As soon as I upped anchor for the second time and rounded the headland, the full force of the weather hit me. It was snotty. Gecko was plunging into the waves, and the spray soaked me every time we dived into a fresh one. I have yet to get seasick on my boat, but the motion had me feeling a bit queasy. Again, the thought of turning back crossed my mind, but I pushed it away. This passage was going to suck, but it was short and it would be over soon. Tired of getting sprayed by every wave, I went below to lay down. That whole night, heat lightning flicked across the sky above me. At first, I turned off my battery breakers and sailed totally blacked out. Eventually, I decided that the more immediate danger was of getting hit by another boat, so I turned everything back on.
It was so rough, I was unable to do much. The first day out, I ate most of a jar of pickles for dinner. It was hot and stuffy in my cabin with all the hatches closed. I wet a pareo and laid it over my bare skin so that the evaporation would cool me off. Somehow, I slept.
The next morning was still rough, so I ate the rest of the pickles for breakfast while I checked my course. I was going to get in some time around sunset that evening. That thought cheered me up, and I went into the cockpit to tweak the sails. I was still getting soaked by every wave, and I soon became encrusted in salt. I would wash this off with buckets of saltwater. Sounds weird, but it works.

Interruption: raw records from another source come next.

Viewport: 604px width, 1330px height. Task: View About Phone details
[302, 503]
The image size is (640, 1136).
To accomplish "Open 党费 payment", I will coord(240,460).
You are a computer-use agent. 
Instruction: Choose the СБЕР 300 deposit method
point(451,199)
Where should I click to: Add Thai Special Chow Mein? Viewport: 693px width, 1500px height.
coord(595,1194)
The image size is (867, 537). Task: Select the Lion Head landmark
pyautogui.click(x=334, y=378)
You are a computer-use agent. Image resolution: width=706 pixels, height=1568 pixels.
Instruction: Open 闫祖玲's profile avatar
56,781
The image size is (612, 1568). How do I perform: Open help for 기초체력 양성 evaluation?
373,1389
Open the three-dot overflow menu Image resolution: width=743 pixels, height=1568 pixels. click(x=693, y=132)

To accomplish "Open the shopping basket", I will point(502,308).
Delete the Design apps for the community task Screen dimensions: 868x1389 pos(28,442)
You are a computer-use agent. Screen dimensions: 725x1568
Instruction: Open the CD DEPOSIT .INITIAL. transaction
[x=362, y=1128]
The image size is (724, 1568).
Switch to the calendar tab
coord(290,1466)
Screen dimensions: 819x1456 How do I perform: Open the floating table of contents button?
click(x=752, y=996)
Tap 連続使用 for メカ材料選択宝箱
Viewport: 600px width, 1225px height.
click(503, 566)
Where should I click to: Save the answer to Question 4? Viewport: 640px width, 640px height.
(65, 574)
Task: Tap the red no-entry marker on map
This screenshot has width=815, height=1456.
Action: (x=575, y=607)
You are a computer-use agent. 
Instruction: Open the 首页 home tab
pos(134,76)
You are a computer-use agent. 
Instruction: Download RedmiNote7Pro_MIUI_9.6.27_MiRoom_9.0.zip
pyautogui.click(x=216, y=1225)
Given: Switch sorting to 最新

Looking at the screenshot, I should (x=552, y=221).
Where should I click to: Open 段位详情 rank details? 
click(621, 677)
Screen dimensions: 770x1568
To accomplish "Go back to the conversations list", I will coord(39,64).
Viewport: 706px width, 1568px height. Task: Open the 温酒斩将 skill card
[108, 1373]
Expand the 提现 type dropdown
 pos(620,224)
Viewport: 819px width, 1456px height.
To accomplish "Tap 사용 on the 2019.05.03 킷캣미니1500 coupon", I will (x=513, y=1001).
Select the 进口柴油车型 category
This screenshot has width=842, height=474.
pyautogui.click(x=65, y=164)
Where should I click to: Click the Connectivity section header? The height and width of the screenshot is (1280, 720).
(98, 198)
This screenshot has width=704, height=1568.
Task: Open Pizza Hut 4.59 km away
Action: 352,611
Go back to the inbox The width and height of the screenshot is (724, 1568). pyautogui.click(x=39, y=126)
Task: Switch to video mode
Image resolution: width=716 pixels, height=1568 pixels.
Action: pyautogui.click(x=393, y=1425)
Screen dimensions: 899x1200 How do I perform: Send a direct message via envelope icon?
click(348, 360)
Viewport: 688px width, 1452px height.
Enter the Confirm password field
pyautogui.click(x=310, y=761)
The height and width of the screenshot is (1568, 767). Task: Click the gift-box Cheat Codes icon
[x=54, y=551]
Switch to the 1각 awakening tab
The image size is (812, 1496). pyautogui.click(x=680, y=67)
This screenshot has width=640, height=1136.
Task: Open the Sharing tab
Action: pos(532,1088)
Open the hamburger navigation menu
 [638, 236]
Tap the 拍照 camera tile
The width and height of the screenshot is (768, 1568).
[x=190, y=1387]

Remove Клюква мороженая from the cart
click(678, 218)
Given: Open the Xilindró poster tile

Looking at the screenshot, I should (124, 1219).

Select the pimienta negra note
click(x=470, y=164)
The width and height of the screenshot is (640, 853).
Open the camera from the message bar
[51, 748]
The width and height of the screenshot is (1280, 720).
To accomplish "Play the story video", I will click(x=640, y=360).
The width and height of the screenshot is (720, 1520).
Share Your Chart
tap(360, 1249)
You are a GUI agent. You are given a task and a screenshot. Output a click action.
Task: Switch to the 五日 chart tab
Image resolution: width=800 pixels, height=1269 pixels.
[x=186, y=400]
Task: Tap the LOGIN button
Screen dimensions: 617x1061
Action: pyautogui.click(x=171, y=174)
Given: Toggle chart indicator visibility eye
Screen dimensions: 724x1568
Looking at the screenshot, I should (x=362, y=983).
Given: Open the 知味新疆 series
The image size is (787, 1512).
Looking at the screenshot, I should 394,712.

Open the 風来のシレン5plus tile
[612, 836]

Finally, just as the sun was getting ready to disappear, I arrived in Marigot Bay, St. Martin. It’s a long approach, and I was urging Gecko forward as though she was a race-horse. The bay is packed with boats, and I didn’t want to try to find a spot to anchor among them in the dark. The wind was strong, and I was zooming in under full sail at 6.5 knots. At the last minute, I rounded up and dropped everything, then motored to the edge of the anchorage where I dropped the hook. I had just finished stowing everything when the light disappeared.
The next morning, I rowed ashore to go clear in. There were some local islanders hanging out by the dock, and one of them came up to me as I was stepping onto the pier. “Man, I thought you was a dude out there rowing!”, he said. This is the second time I’ve been mistaken for a dude while doing something on my boat. I think it’s pretty funny because I don’t exactly have a boyish figure. That day, I was wearing short shorts and had my hair in two braids. People just see what they are expecting, I guess. Since we were already chatting, I asked my new friend where Island Water World is. This is a local marine hardware store that will also clear you in somehow. “I’ll take you there, man”, I was told. We had a pleasant walk. I leaned his name was Rodrigo and that he was from Anguilla. His girlfriend lives in St. Martin, so he comes over on his boat to visit her. Rodrigo dropped me off at Island Water World and waved goodbye.
After clearing in, I wandered around town. St. Martin is French-owned, and their food is amazing. I’ve been eating so much cheese and bread and good cheap wine that I’m worried about the freeboard on my dinghy. I’ve found everyone I meet to be extremely friendly- both the local islanders and the French. I had a religious moment at the giant grocery store- the SuperU. I hadn’t been in a grocery store this nice since leaving the Statees over a month ago. The prices were reasonable, and the produce so beautiful it made me want to curl up with it on a blanket and watch the sun set. I’m planning on staying here until the end of the week, and then my next stop is going to be Antigua! The adventure never dies.
One Reply to “Pickles for Breakfast”
You’re amazing! Love hearing about your travels!